All entries are to be transcribed exactly. Pictures are not part of the copy.

━━━━━ Data for this task

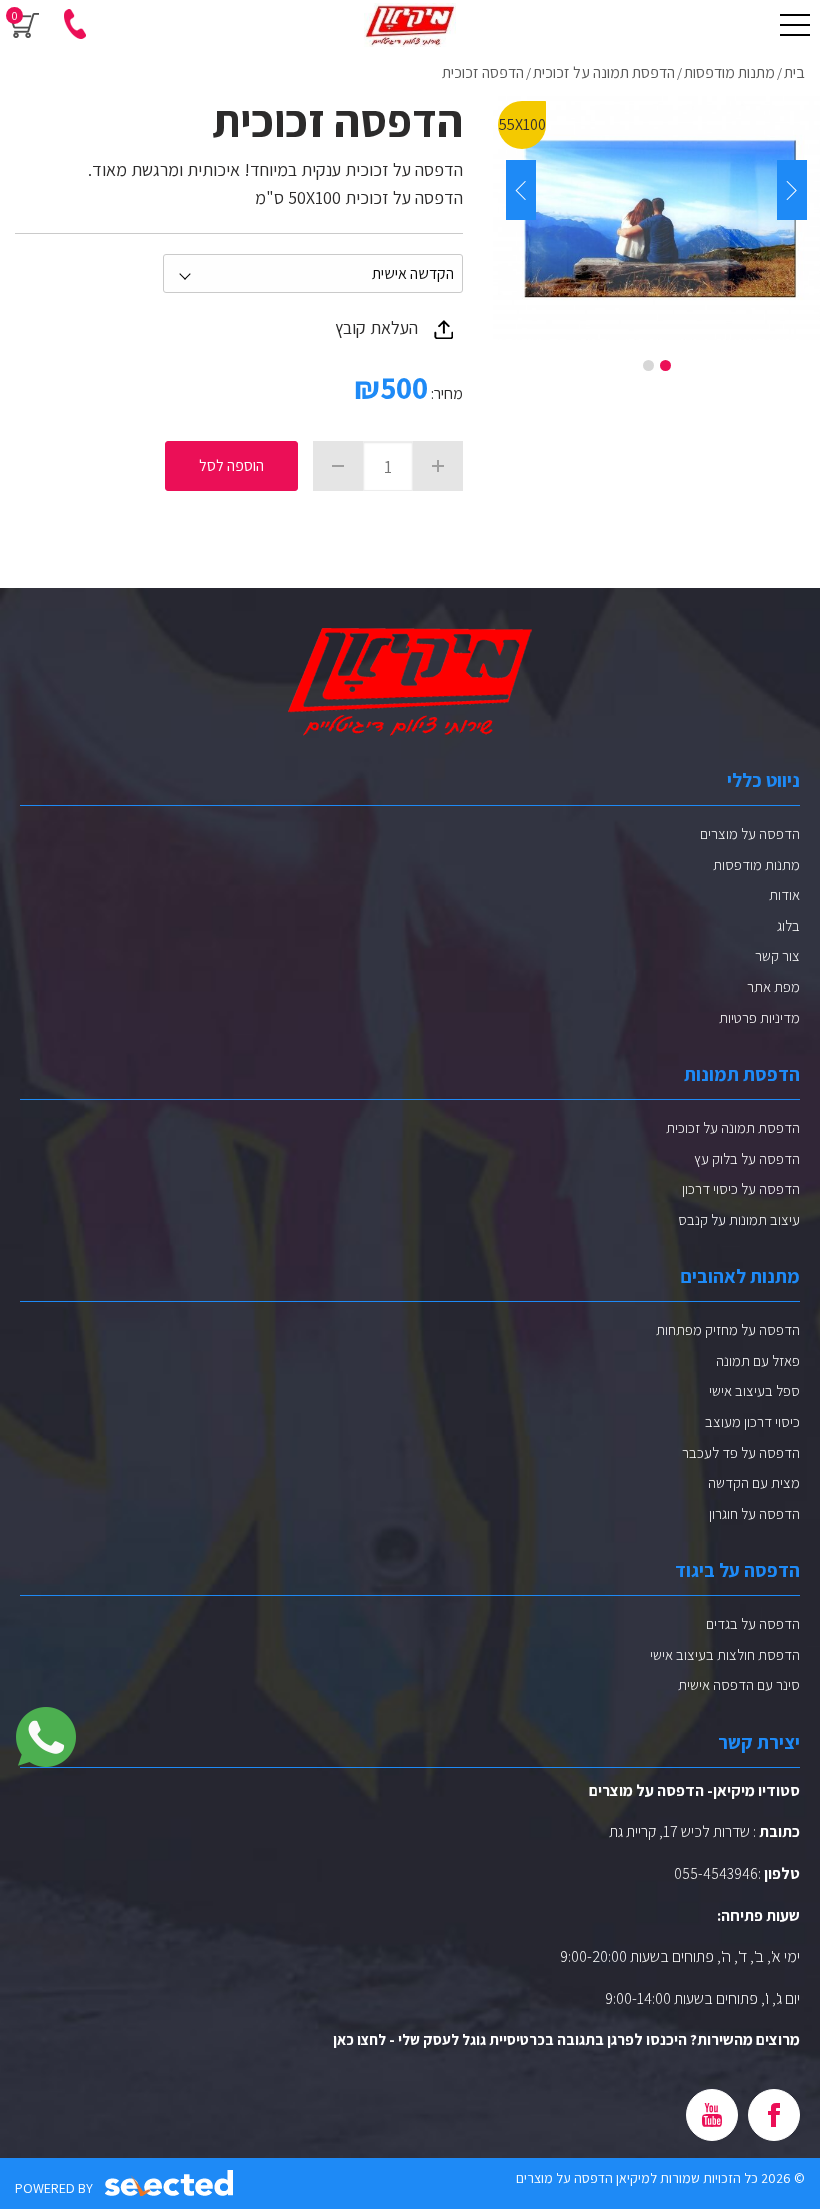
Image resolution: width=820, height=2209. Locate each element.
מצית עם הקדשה (754, 1482)
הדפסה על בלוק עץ (747, 1158)
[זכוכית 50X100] (656, 218)
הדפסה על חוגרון (754, 1513)
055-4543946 (716, 1873)
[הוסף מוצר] (438, 466)
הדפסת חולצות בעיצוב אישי (725, 1654)
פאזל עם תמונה (758, 1360)
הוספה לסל (231, 465)
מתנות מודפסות (756, 864)
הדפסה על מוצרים (750, 833)
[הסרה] (338, 466)
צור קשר (777, 955)
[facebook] (774, 2115)
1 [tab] (665, 365)
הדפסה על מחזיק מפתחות (728, 1329)
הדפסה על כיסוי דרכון (741, 1188)
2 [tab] (648, 365)
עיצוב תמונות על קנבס (739, 1219)
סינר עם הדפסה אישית (739, 1684)
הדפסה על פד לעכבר (741, 1452)
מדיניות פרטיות (759, 1017)
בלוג (788, 925)
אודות (784, 894)
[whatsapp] (46, 1737)
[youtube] (712, 2115)
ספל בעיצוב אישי (754, 1390)
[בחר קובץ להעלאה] (443, 328)
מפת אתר (773, 986)
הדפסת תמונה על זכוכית (733, 1127)
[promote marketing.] (170, 2183)
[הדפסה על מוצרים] (410, 25)
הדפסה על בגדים (753, 1623)
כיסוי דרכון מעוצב (752, 1421)
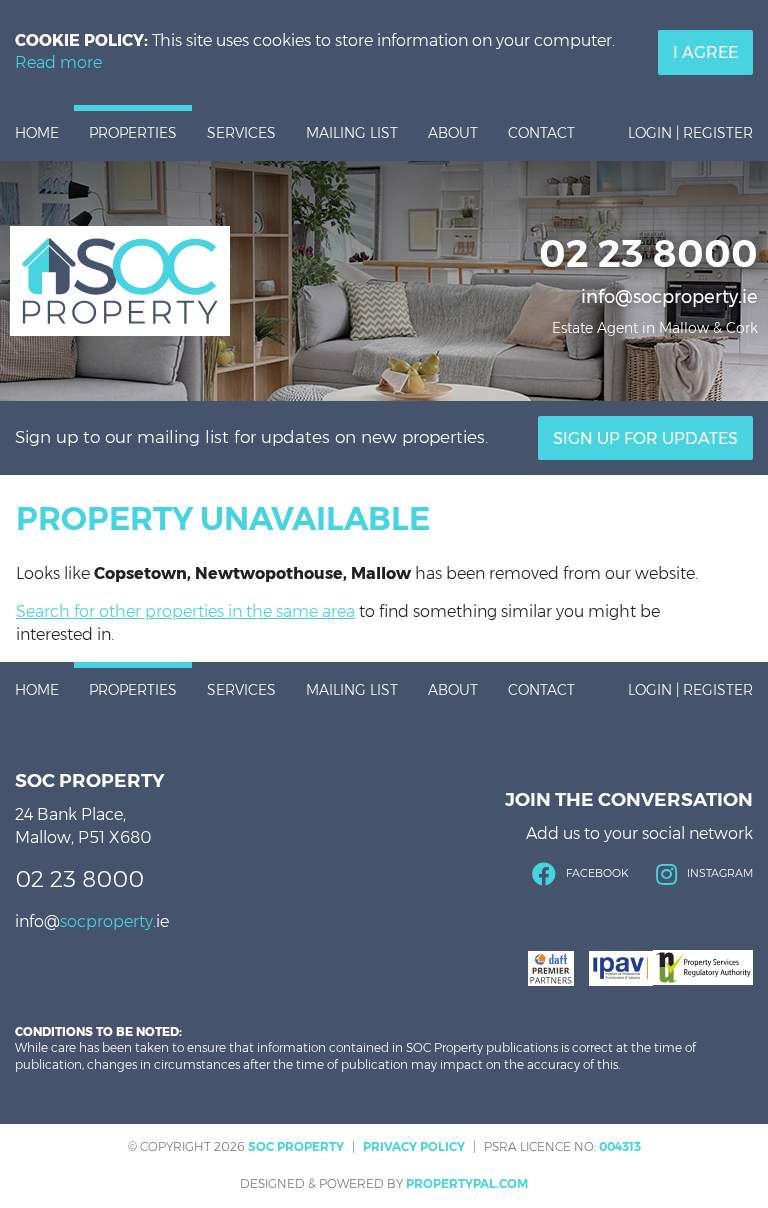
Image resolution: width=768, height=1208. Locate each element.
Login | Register (690, 133)
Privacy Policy (414, 1146)
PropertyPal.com (467, 1183)
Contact (541, 133)
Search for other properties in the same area (185, 611)
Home (37, 133)
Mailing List (352, 133)
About (453, 133)
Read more (58, 62)
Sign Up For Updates (645, 438)
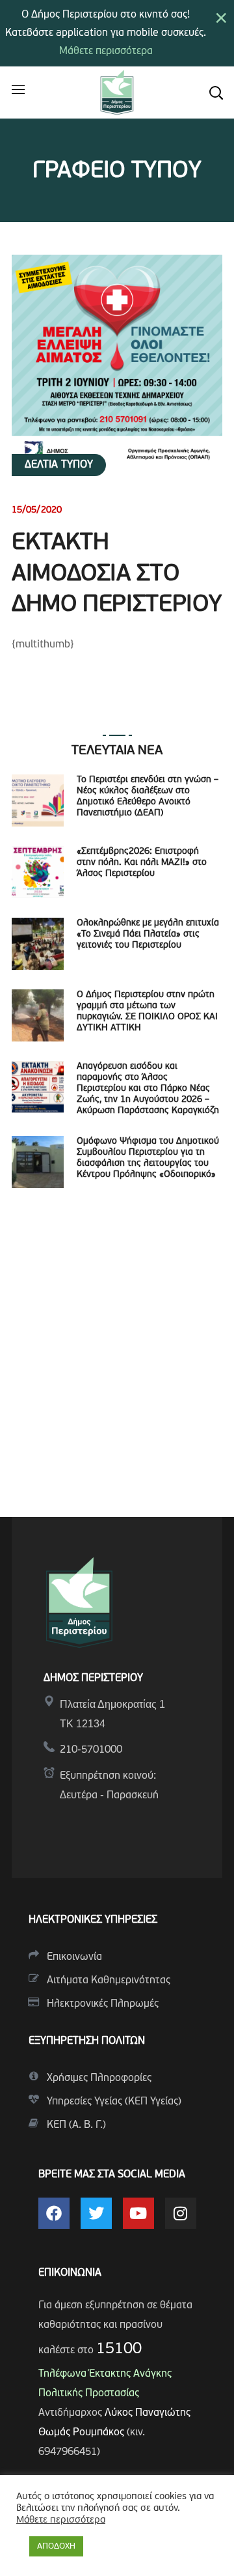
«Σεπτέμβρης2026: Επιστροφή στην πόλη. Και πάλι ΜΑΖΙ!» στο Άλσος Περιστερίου (142, 863)
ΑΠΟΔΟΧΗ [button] (56, 2546)
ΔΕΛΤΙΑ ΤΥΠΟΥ (59, 465)
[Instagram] (180, 2213)
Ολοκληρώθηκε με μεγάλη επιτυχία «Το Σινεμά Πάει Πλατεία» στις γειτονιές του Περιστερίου (148, 934)
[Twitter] (96, 2213)
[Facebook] (54, 2213)
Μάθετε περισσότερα (106, 51)
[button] (215, 92)
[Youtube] (138, 2213)
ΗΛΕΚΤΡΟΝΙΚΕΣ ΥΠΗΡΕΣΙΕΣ (93, 1920)
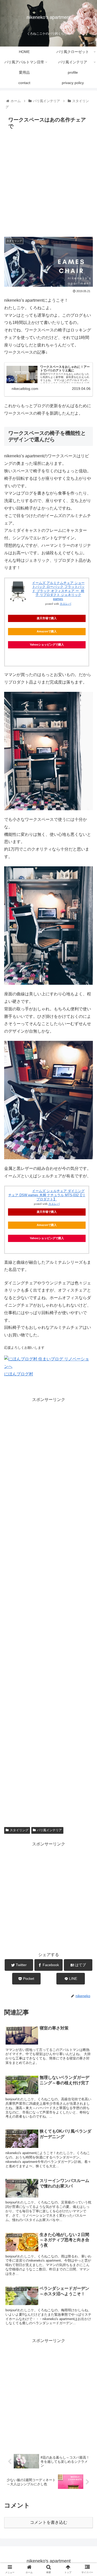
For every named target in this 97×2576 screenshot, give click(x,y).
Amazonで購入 (47, 631)
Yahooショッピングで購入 (47, 644)
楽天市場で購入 (47, 618)
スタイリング (19, 1830)
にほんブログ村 (18, 1374)
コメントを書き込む (48, 2522)
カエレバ (65, 603)
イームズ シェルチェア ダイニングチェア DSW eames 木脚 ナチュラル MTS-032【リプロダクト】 (46, 1195)
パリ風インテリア (49, 1830)
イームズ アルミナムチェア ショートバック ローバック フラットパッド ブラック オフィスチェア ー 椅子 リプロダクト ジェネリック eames (58, 591)
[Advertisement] (48, 182)
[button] (86, 1271)
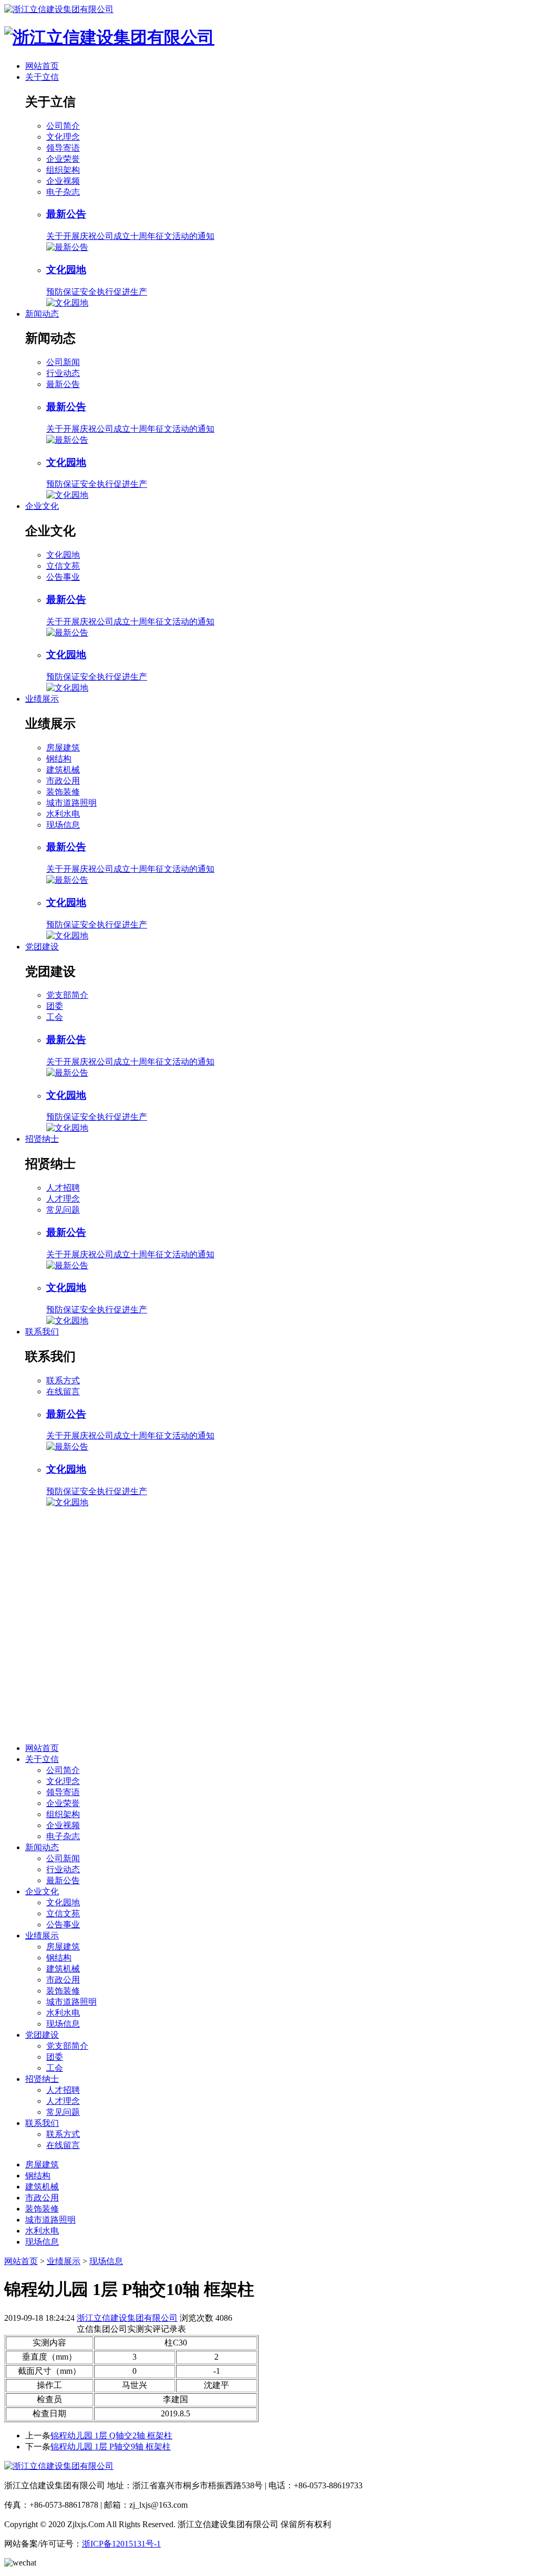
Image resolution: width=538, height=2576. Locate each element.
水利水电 (63, 813)
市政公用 (63, 780)
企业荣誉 (63, 158)
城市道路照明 (71, 802)
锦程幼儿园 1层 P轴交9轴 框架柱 (110, 2446)
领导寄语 (63, 147)
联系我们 (42, 1331)
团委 (54, 1006)
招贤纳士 (42, 1138)
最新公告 (63, 384)
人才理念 (63, 1198)
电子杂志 (63, 191)
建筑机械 (63, 769)
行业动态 (63, 373)
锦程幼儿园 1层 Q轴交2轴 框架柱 (111, 2435)
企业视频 (63, 180)
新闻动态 (42, 313)
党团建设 (42, 946)
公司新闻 (63, 362)
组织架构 (63, 169)
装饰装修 (63, 791)
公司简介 (63, 125)
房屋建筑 (63, 747)
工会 (54, 1017)
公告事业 (63, 576)
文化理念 (63, 136)
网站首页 (42, 65)
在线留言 (63, 1391)
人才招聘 (63, 1187)
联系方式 (63, 1380)
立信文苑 (63, 565)
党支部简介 (67, 994)
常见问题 (63, 1209)
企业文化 (42, 506)
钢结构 (58, 758)
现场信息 (63, 824)
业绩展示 (42, 698)
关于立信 (42, 76)
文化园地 (63, 554)
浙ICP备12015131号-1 (121, 2543)
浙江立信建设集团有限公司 (127, 2317)
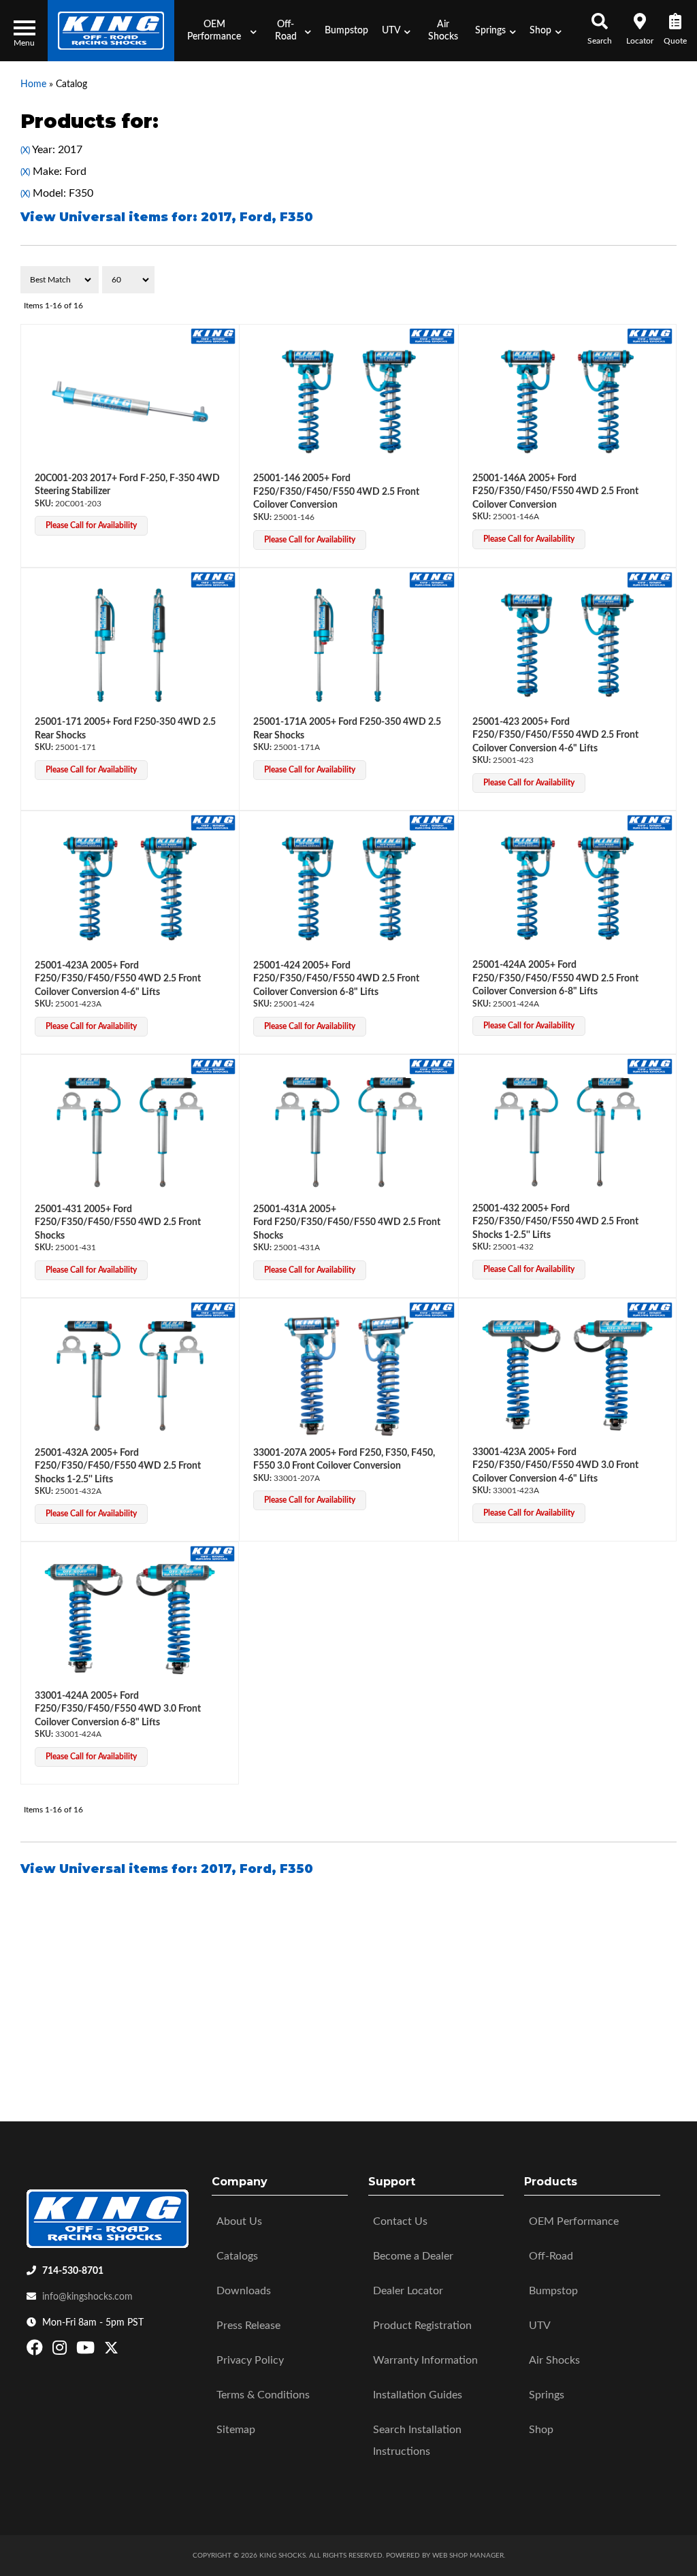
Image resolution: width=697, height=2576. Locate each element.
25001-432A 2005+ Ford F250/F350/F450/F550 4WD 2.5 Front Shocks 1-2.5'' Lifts (118, 1466)
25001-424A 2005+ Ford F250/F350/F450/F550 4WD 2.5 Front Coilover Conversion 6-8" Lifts (555, 978)
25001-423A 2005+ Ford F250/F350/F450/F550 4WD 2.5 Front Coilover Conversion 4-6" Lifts (118, 979)
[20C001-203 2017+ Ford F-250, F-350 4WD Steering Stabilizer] (130, 401)
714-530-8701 (72, 2271)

━━━━━━━━━━

Response to the task
Image resolution: width=820, height=2209. Locate each element.
מצית עם הקדשה (754, 1482)
הדפסה על בלוק עץ (747, 1158)
[זכוכית 50X100] (656, 218)
הדפסה על חוגרון (754, 1513)
055-4543946 (716, 1873)
[הוסף מוצר] (438, 466)
הדפסת חולצות בעיצוב אישי (725, 1654)
פאזל עם תמונה (758, 1360)
הוספה לסל (231, 465)
מתנות מודפסות (756, 864)
הדפסה על מוצרים (750, 833)
[הסרה] (338, 466)
צור קשר (777, 955)
[facebook] (774, 2115)
1 [tab] (665, 365)
הדפסה על מחזיק מפתחות (728, 1329)
הדפסה על כיסוי דרכון (741, 1188)
2 [tab] (648, 365)
עיצוב תמונות על קנבס (739, 1219)
סינר עם הדפסה אישית (739, 1684)
הדפסה על פד לעכבר (741, 1452)
מדיניות פרטיות (759, 1017)
בלוג (788, 925)
אודות (784, 894)
[whatsapp] (46, 1737)
[youtube] (712, 2115)
ספל בעיצוב אישי (754, 1390)
[בחר קובץ להעלאה] (443, 328)
מפת אתר (773, 986)
הדפסת תמונה על זכוכית (733, 1127)
[promote marketing.] (170, 2183)
[הדפסה על מוצרים] (410, 25)
הדפסה על בגדים (753, 1623)
כיסוי דרכון מעוצב (752, 1421)
Image resolution: width=768, height=1208. Locate each element.
Login | Register (690, 133)
Privacy Policy (414, 1146)
PropertyPal.com (467, 1183)
Contact (541, 133)
Search for other properties in the same area (185, 611)
Home (37, 133)
Mailing List (352, 133)
About (453, 133)
Read more (58, 62)
Sign Up For Updates (645, 438)
«Σεπτέμβρης2026: Επιστροφή στην πόλη. Και πάλι ΜΑΖΙ!» στο Άλσος Περιστερίου (142, 863)
ΑΠΟΔΟΧΗ [button] (56, 2546)
ΔΕΛΤΙΑ ΤΥΠΟΥ (59, 465)
[Instagram] (180, 2213)
Ολοκληρώθηκε με μεγάλη επιτυχία «Το Σινεμά Πάει Πλατεία» στις γειτονιές του Περιστερίου (148, 934)
[Twitter] (96, 2213)
[Facebook] (54, 2213)
Μάθετε περισσότερα (106, 51)
[button] (215, 92)
[Youtube] (138, 2213)
ΗΛΕΚΤΡΟΝΙΚΕΣ ΥΠΗΡΕΣΙΕΣ (93, 1920)
For every named target in this 97×2576 screenshot, give click(x,y).
Amazonで購入 (47, 631)
Yahooショッピングで購入 (47, 644)
楽天市場で購入 (47, 618)
スタイリング (19, 1830)
にほんブログ村 (18, 1374)
コメントを書き込む (48, 2522)
カエレバ (65, 603)
イームズ シェルチェア ダイニングチェア DSW eames 木脚 ナチュラル MTS-032【リプロダクト】 (46, 1195)
パリ風インテリア (49, 1830)
イームズ アルミナムチェア ショートバック ローバック フラットパッド ブラック オフィスチェア ー 椅子 リプロダクト ジェネリック eames (58, 591)
[Advertisement] (48, 182)
[button] (86, 1271)
Image resolution: width=538, height=2576. Locate each element.
水利水电 (63, 813)
市政公用 (63, 780)
企业荣誉 (63, 158)
城市道路照明 (71, 802)
锦程幼儿园 1层 P轴交9轴 框架柱 (110, 2446)
领导寄语 (63, 147)
联系我们 (42, 1331)
团委 (54, 1006)
招贤纳士 (42, 1138)
最新公告 (63, 384)
人才理念 (63, 1198)
电子杂志 (63, 191)
建筑机械 (63, 769)
行业动态 (63, 373)
锦程幼儿园 1层 Q轴交2轴 框架柱 (111, 2435)
企业视频 (63, 180)
新闻动态 (42, 313)
党团建设 (42, 946)
公司新闻 (63, 362)
组织架构 (63, 169)
装饰装修 (63, 791)
公司简介 (63, 125)
房屋建筑 (63, 747)
工会 (54, 1017)
公告事业 (63, 576)
文化理念 (63, 136)
网站首页 (42, 65)
在线留言 (63, 1391)
人才招聘 (63, 1187)
联系方式 (63, 1380)
立信文苑 (63, 565)
党支部简介 (67, 994)
常见问题 (63, 1209)
企业文化 (42, 506)
钢结构 (58, 758)
现场信息 (63, 824)
业绩展示 (42, 698)
关于立信 (42, 76)
文化园地 (63, 554)
浙ICP备12015131号-1 (121, 2543)
浙江立信建设集团有限公司 (127, 2317)
Image resolution: width=697, height=2576. Locate each element.
25001-432A 2005+ Ford F250/F350/F450/F550 4WD 2.5 Front Shocks 1-2.5'' Lifts (118, 1466)
25001-424A 2005+ Ford F250/F350/F450/F550 4WD 2.5 Front Coilover Conversion 6-8" Lifts (555, 978)
25001-423A 2005+ Ford F250/F350/F450/F550 4WD 2.5 Front Coilover Conversion 4-6" Lifts (118, 979)
[20C001-203 2017+ Ford F-250, F-350 4WD Steering Stabilizer] (130, 401)
714-530-8701 (72, 2271)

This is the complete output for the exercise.